Selected text

* start *

Intention → Action → Consequence
Every workflow step is a chain of three things. Name all three for every step:
- Intention — what outcome is wanted, in business language
- Action — the verb (created · manipulated · shared · deleted) acting on an artifact, by an owner (human, agent, system)
- Consequence — the state change after the action; measurable, observable, or there is no consequence
Any step missing one of these has its logic in someone's head — and that head will be the bottleneck of the transformation.
The Four-Verb Frame (CMSD)
Parallel to CRUD, interrogated from a flow perspective. For each verb ask who, why, when.
- Created — where does the artifact enter, from what source, in what format
- Manipulated — every transformation after creation; each one is a hop
- Shared — every recipient; each consumer reveals a dependency
- Deleted — retention and end-of-life; the most-ignored verb, source of legal and security risk
A workflow with no Deleted column accumulates risk silently. A workflow with no Manipulated column either is trivial or has its logic in a head.
Real · Artifact · Hybrid
Every step sorts into one of three buckets. This is the lever that decides what AI touches and what AI must not.
- Real — irreducible human work: trust, judgment, taste, brand voice, relationship. Automating these destroys the asset they depend on.
- Artifact — mechanical assembly, retrieval, formatting, routing. The work exists only because the previous step needed a human to touch the output. Every Artifact row is a candidate for replacement.
- Hybrid — assembly is Artifact, judgment is Real. The proposal sign-off is the classic case. Split it — Artifact half to agents and systems, Real half stays human for the judgment moment.
Count the Hops
A hop is any tool-switch, copy, re-entry, or handoff. Each introduces latency, error surface, and provenance loss. The hop count compresses workflow inefficiency into a number the owner can react to.
- Count every hop literally. A copy from CRM to spreadsheet to email is three hops.
- Name the redesign target by hop count. Twenty current, five target = fifteen-hop reduction the room can argue about.
The Two-Tier Matrix
The trace populates a matrix in two tiers.
Tier 1 — Workflow Row (one per chosen flow): JTBD name and outcome · task count · frequency · trigger (Schedule / Transaction) · HiTL summary · template · lead DE Agents · Measure Method · QA Agent · KPI · Good / Bad · Decision
Tier 2 — Task Rows (one per step): Task ID · DE Agent · Tool · Skill · Prompt · Template · QA Agent · KPI · Good / Bad · Decision · Agent Type
Fill Tier 1 first; it sets the outcome the Tier 2 rows must serve. Full column-by-column populated examples live in Worked Examples.

* end *

Goal of the exercise
Please copy the workflow-mapping text again, starting at the words "- Created —" and ending after "they depend on.", and rename "workflow" to "process" throughout that span.

Record extracts

* start *

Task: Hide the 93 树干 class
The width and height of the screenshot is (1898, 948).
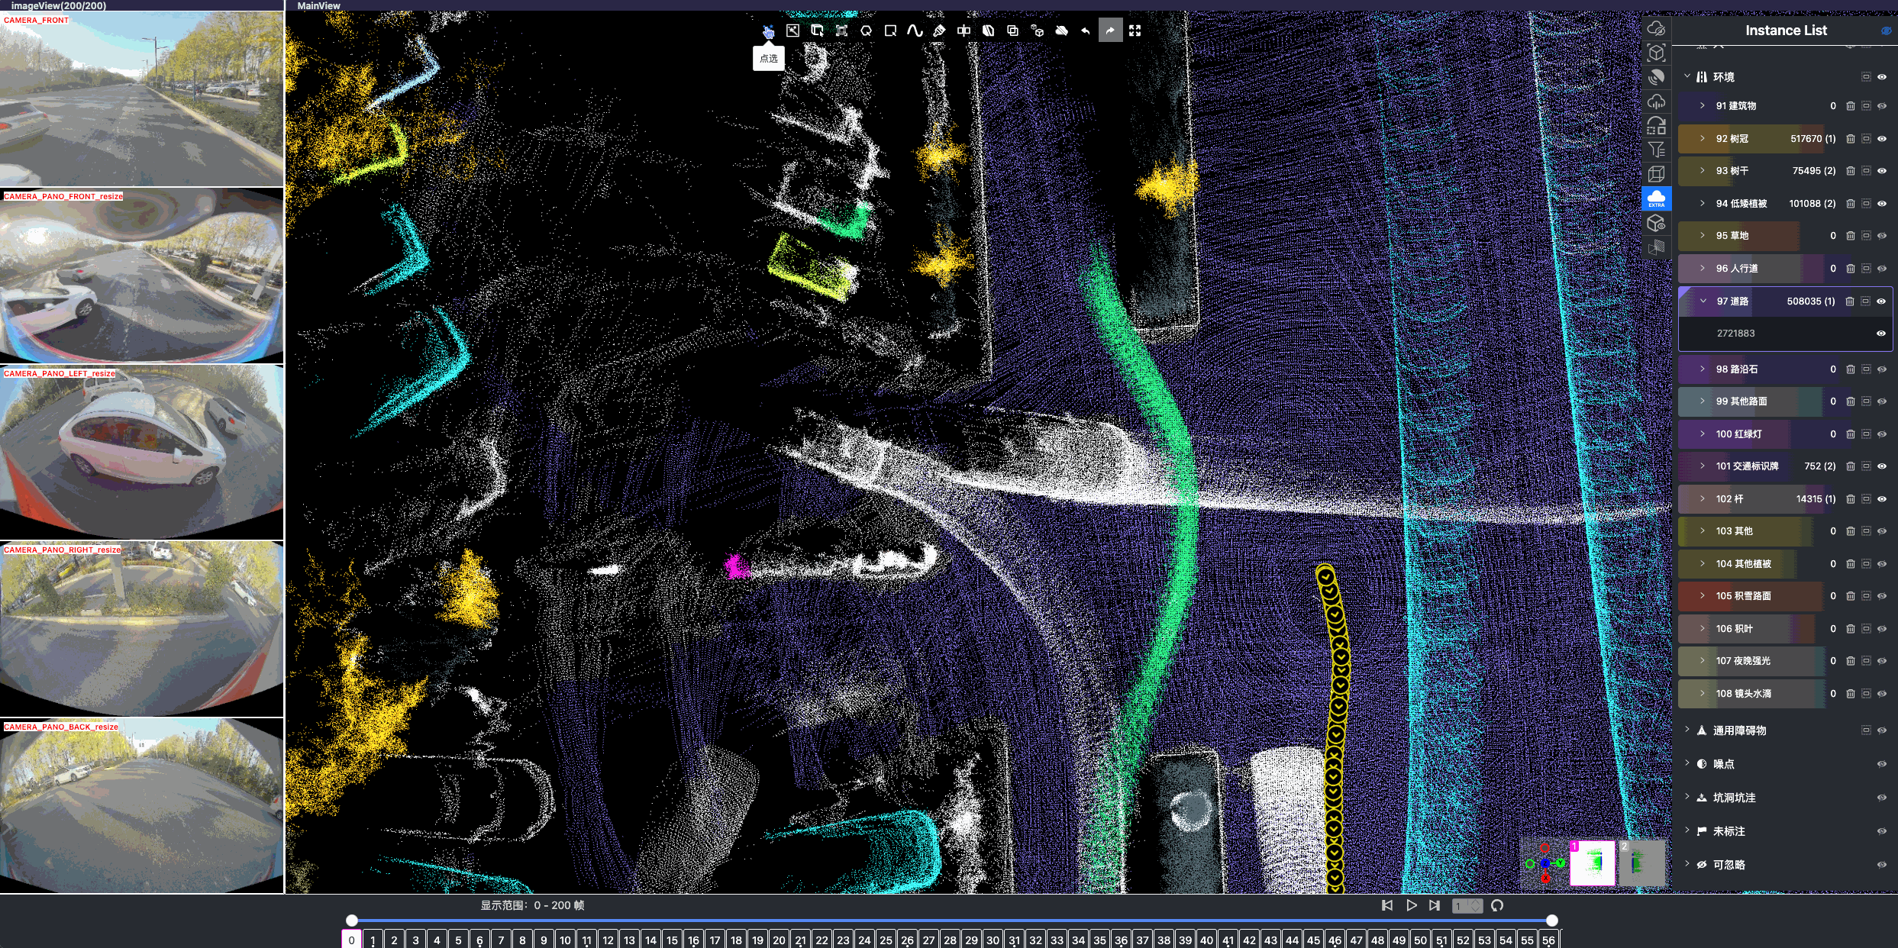Action: (x=1881, y=171)
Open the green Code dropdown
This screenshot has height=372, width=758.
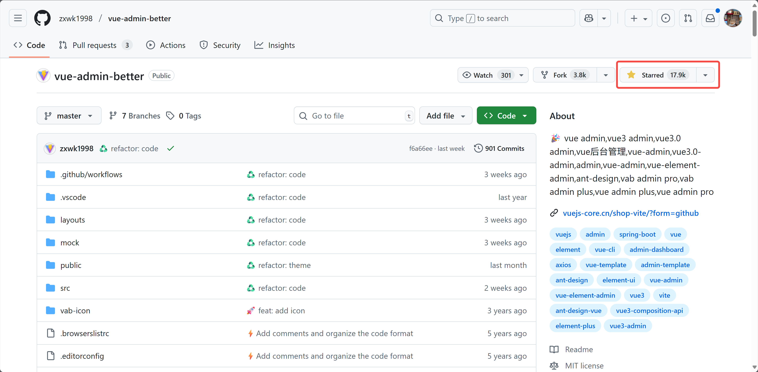tap(506, 116)
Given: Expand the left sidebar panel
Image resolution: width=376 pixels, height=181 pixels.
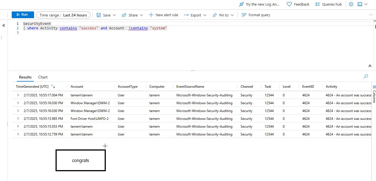Looking at the screenshot, I should [x=4, y=25].
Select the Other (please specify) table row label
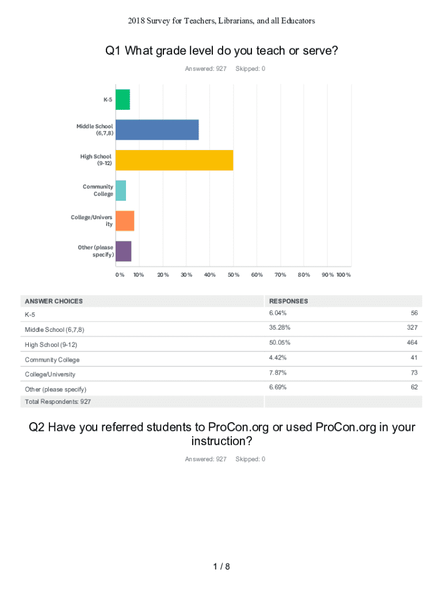 tap(55, 389)
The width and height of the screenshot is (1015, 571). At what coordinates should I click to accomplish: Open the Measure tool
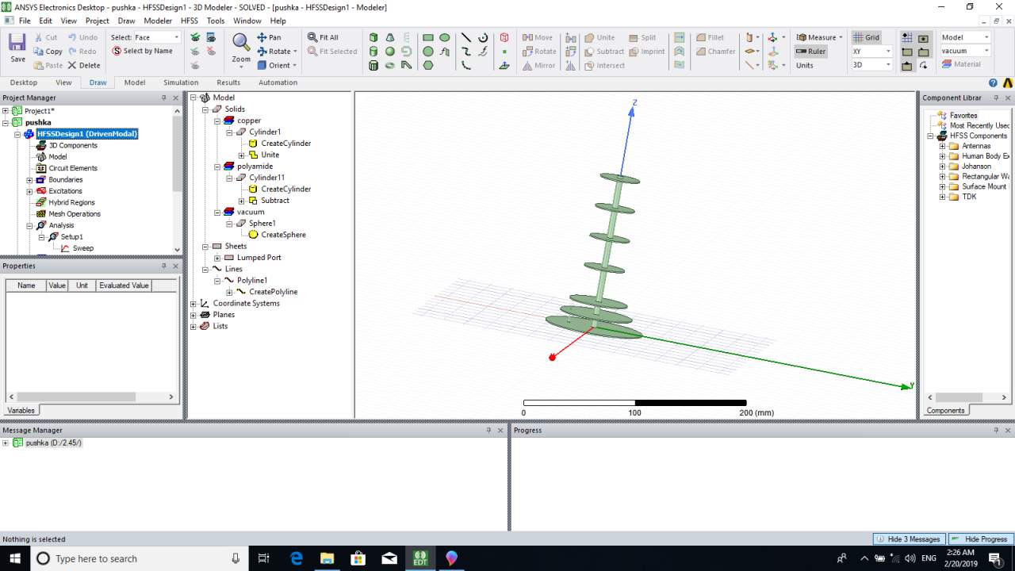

* end *

Answer to the problem
- Created — where does the artifact enter, from what source, in what format
- Manipulated — every transformation after creation; each one is a hop
- Shared — every recipient; each consumer reveals a dependency
- Deleted — retention and end-of-life; the most-ignored verb, source of legal and security risk
A process with no Deleted column accumulates risk silently. A process with no Manipulated column either is trivial or has its logic in a head.
Real · Artifact · Hybrid
Every step sorts into one of three buckets. This is the lever that decides what AI touches and what AI must not.
- Real — irreducible human work: trust, judgment, taste, brand voice, relationship. Automating these destroys the asset they depend on.